Wake me up when it’s all over
When I’m wiser and I’m older
All this time I was finding myself
And I didn’t know I was lost
I almost feel ashamed to admit that I still don’t know what I really want to do with my life. Like when someone asks a 15 or 16 year old what they want to do and scoff if they said they don’t know; what would that someone say to me?
But is it unfair to ask a 15 year old to choose then what career they would choose? To make such a choice so early in their life, at a time when they haven’t even experienced life? How are they supposed to really make a decision like that?
But that’s how we do things now. I remember at secondary school that I had to choose a path of sciences or business. I wanted to do business subjects, but wanted to do physics and math, so I had to choose sciences and leave the business out. Not that I mind now though, but who knows what it would have been like had I been able to do both.
And that the thing, we never know! We could never foretell the future, so asking youths to make a decision that seems so permanent at the time, can’t be the right thing to do. We should offer them the choice, but also the way to change their minds if that choice is not right.
How many people are living soulless, unhappy lives now because of that choice they made so long ago? I see so many status updates on social media for people living for the weekend, and dreading Mondays, it makes me wonder sometimes whether work can be enjoyed.
Work can be enjoyed. There are quite a few times where I’ve enjoyed doing something and it didn’t matter how hard I worked or whether it was paid for, I was just happy doing it.

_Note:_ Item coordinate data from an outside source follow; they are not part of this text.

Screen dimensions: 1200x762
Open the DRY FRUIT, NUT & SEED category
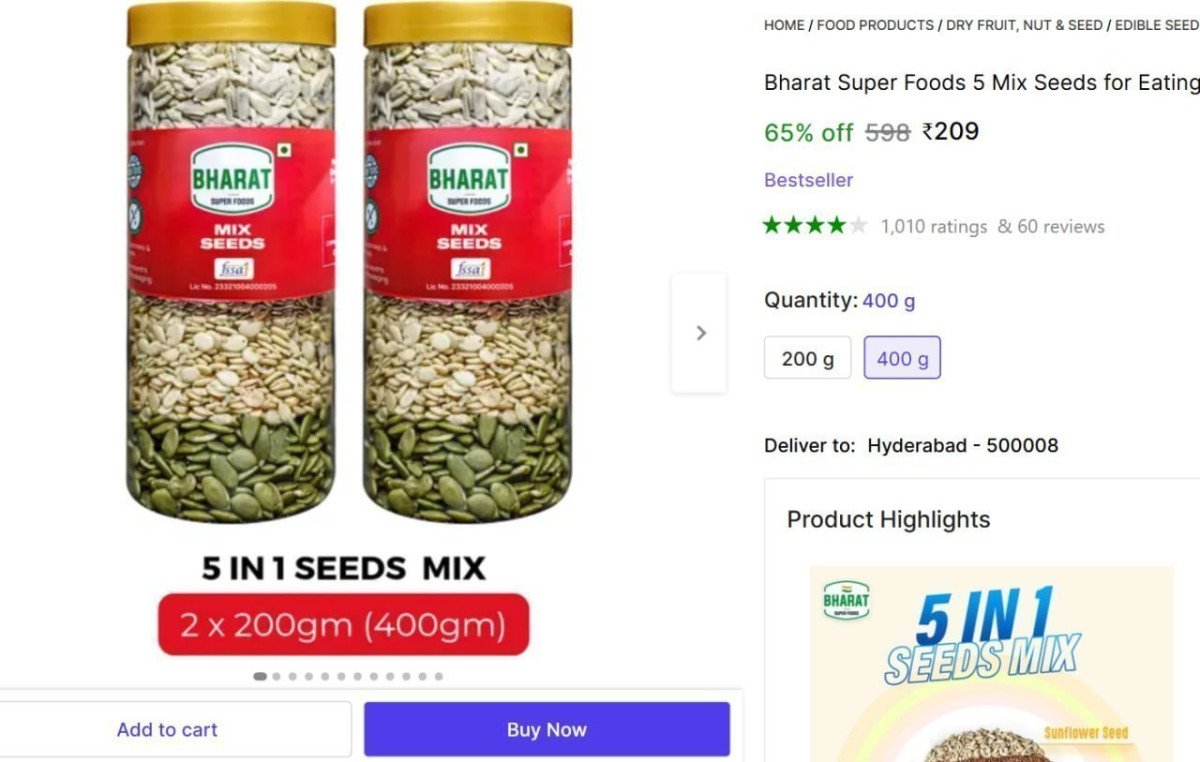point(1024,25)
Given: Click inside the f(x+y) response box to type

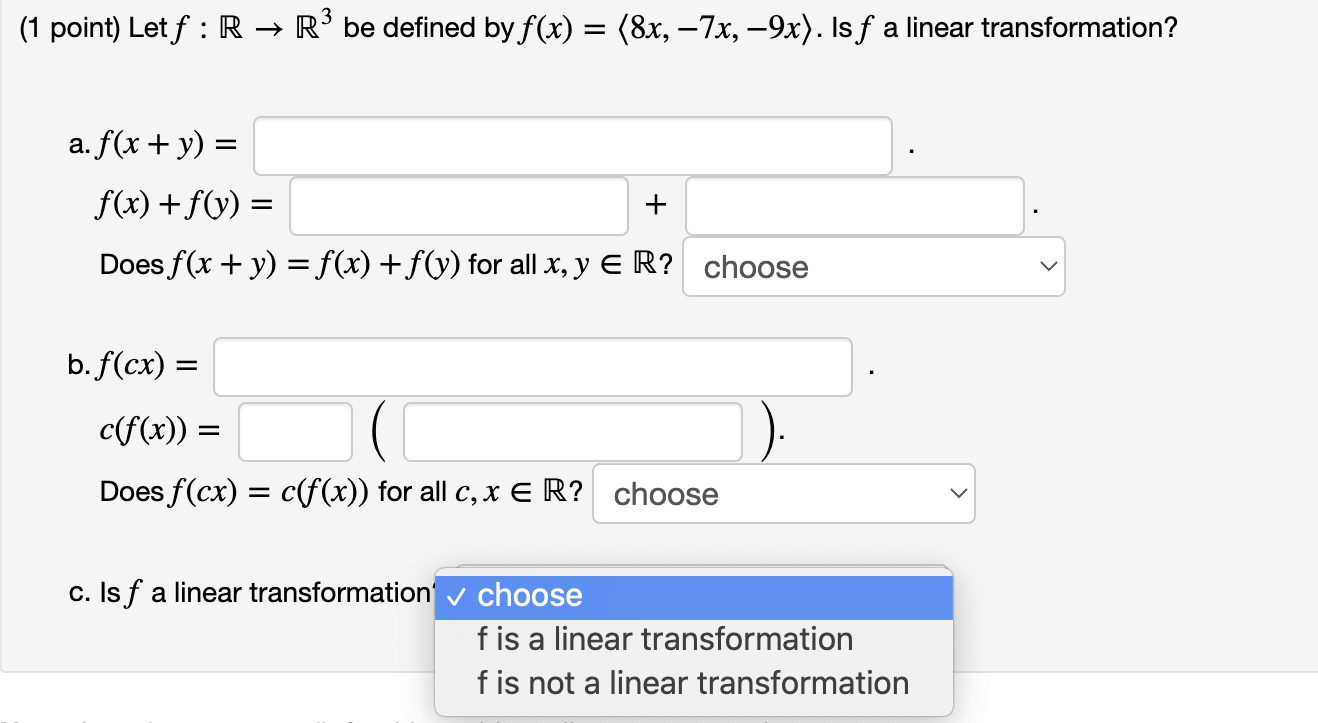Looking at the screenshot, I should 571,145.
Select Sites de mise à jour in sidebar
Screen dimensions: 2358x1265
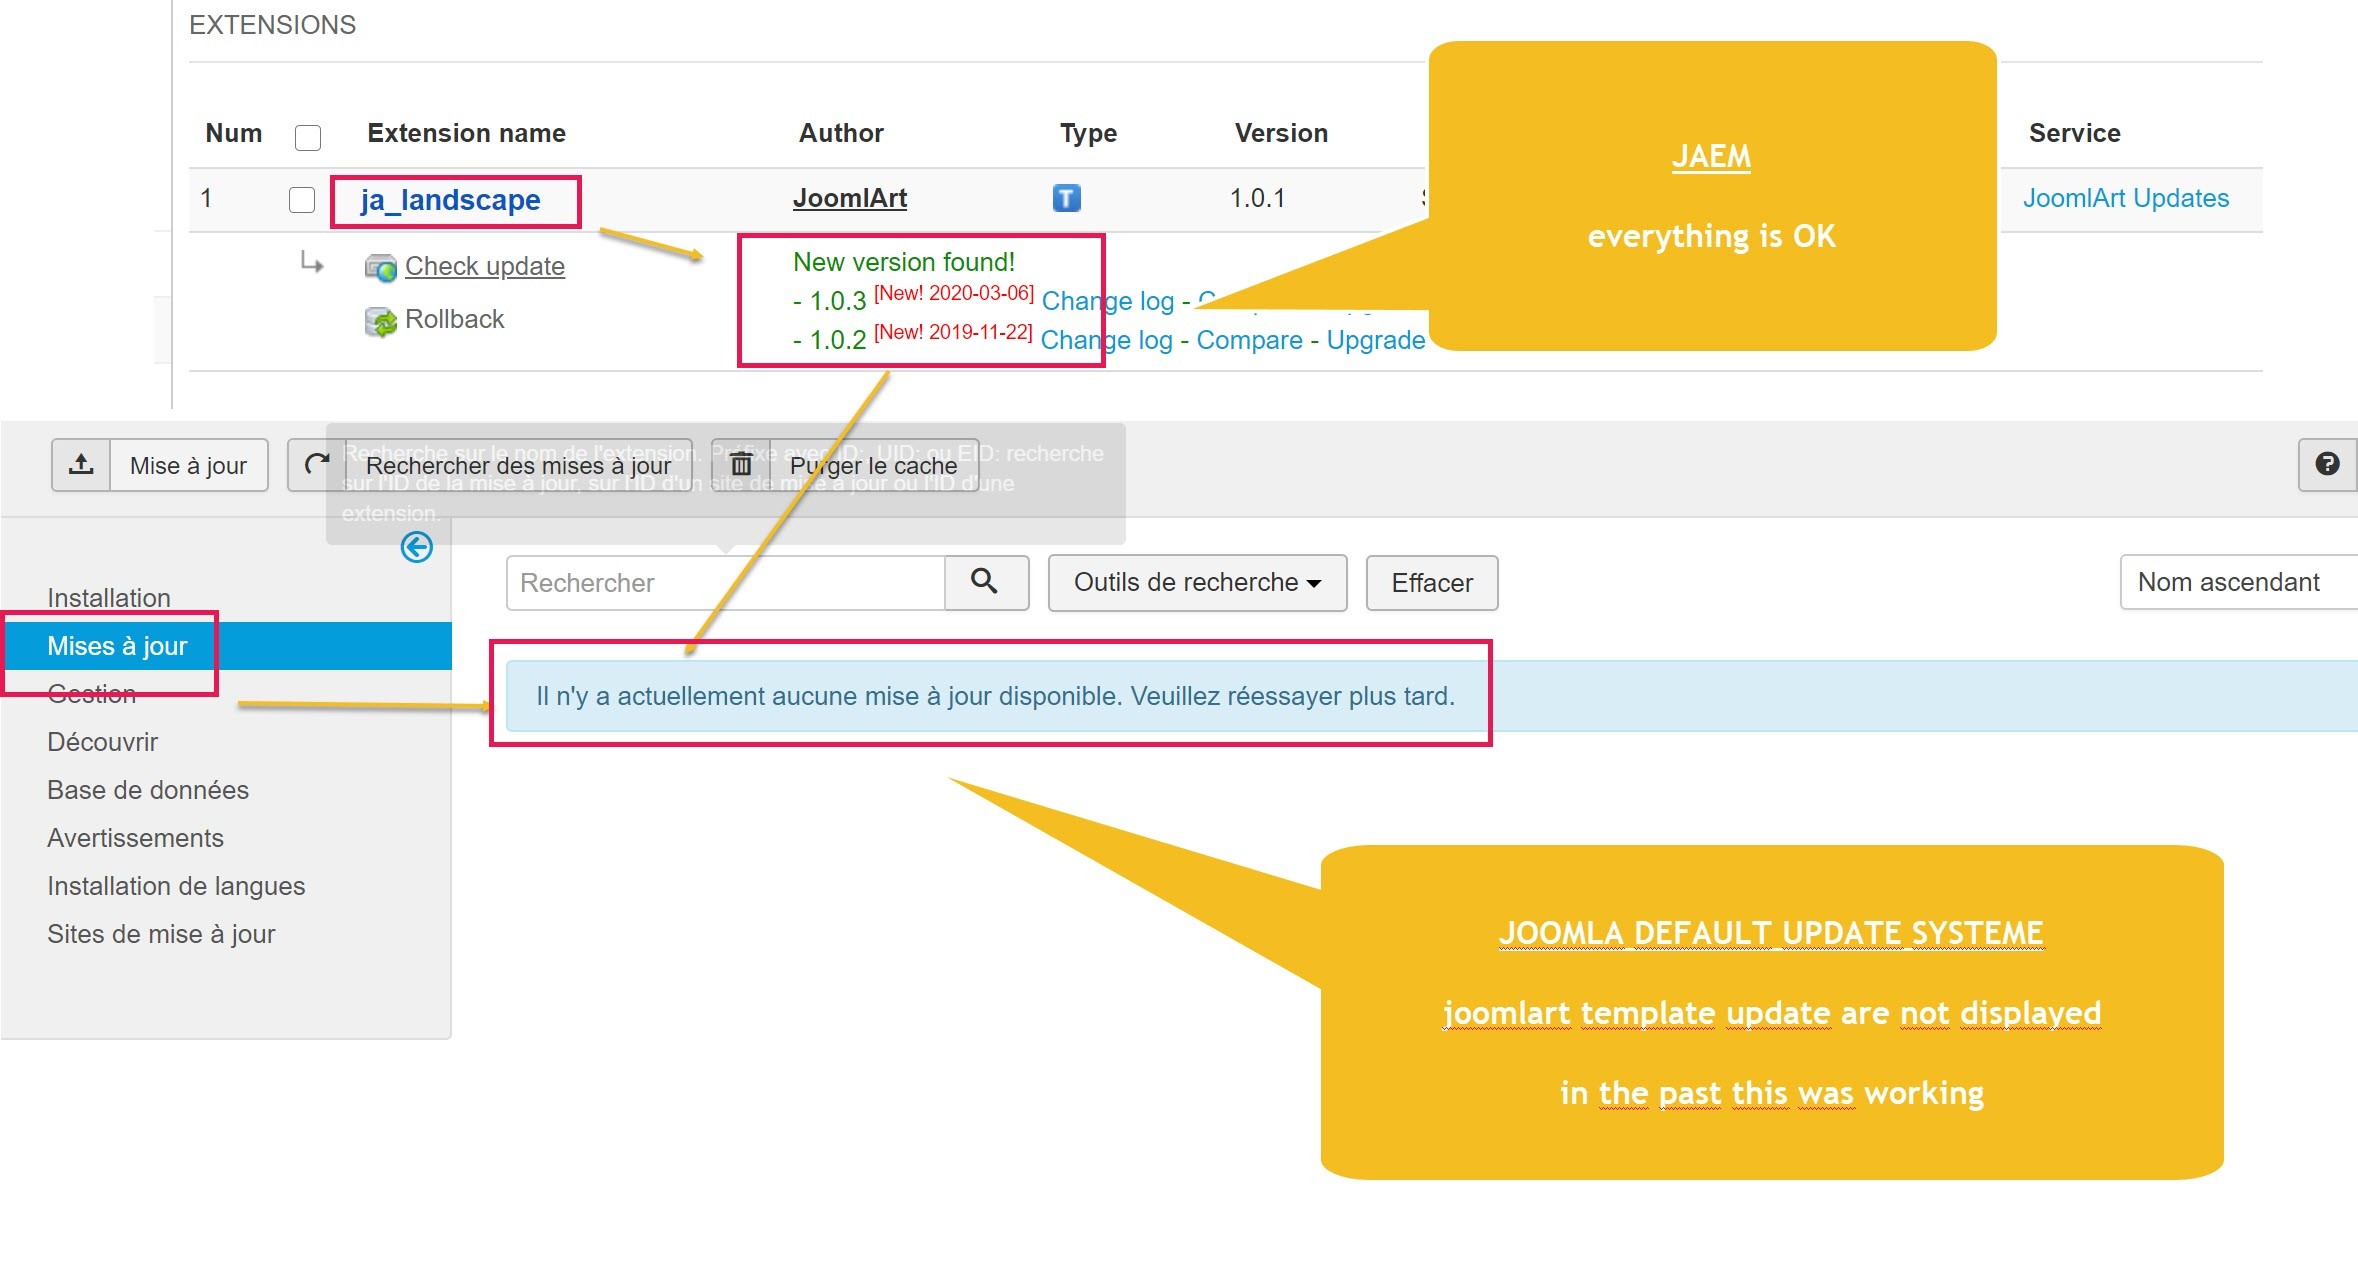(160, 934)
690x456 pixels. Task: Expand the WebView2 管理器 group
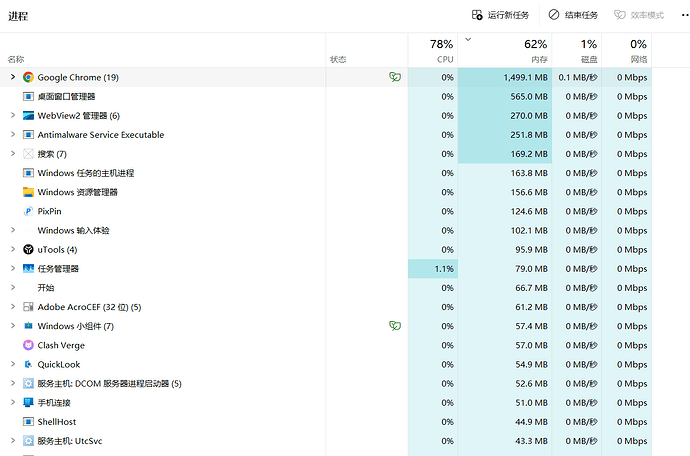(13, 116)
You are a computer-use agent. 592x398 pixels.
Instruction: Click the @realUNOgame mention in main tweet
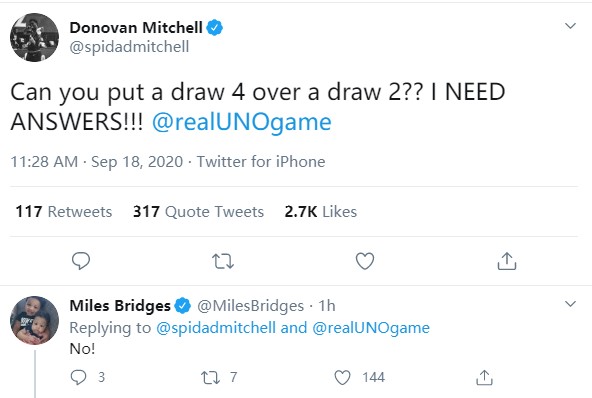[242, 122]
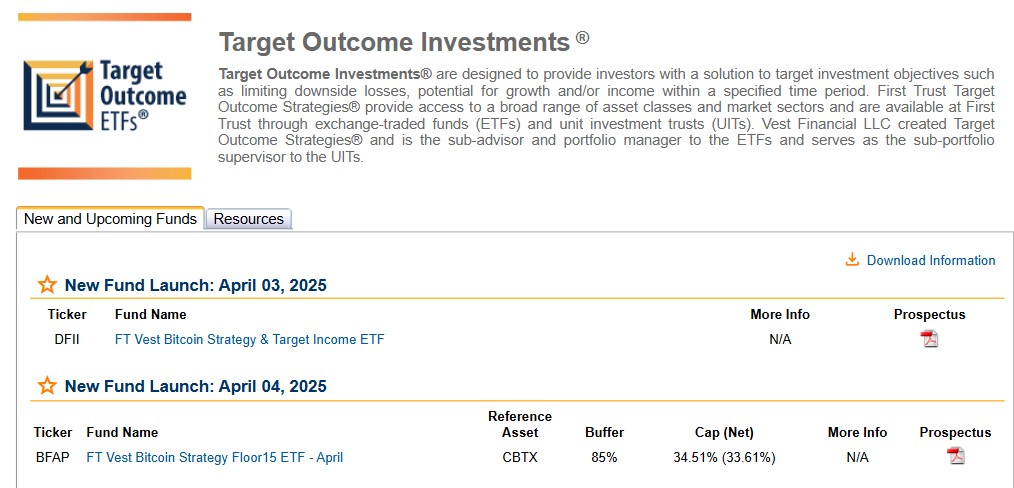The width and height of the screenshot is (1014, 488).
Task: Click the 34.51% (33.61%) cap value
Action: coord(724,457)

Perhaps then, it’s not that I need to find something different, but to find the good in what I’m doing right now and be happy with it.
As I’ve grown, my needs and values have changed. What I wanted ten years ago is much different now.
You can find happiness in what you are doing now, but to find meaning and purpose, you have to go much deeper. You have to ask yourself the really difficult questions, and be willing to make the choices that come with them.
Making a choice when you were 15 years old may have defined a path, but it doesn’t define the journey, or the destination. Fortunately, one of the advantages of life is the ability to change course and choose your own path, no matter your age; a path that will alter your final destination.
Live for the journey, not the destination.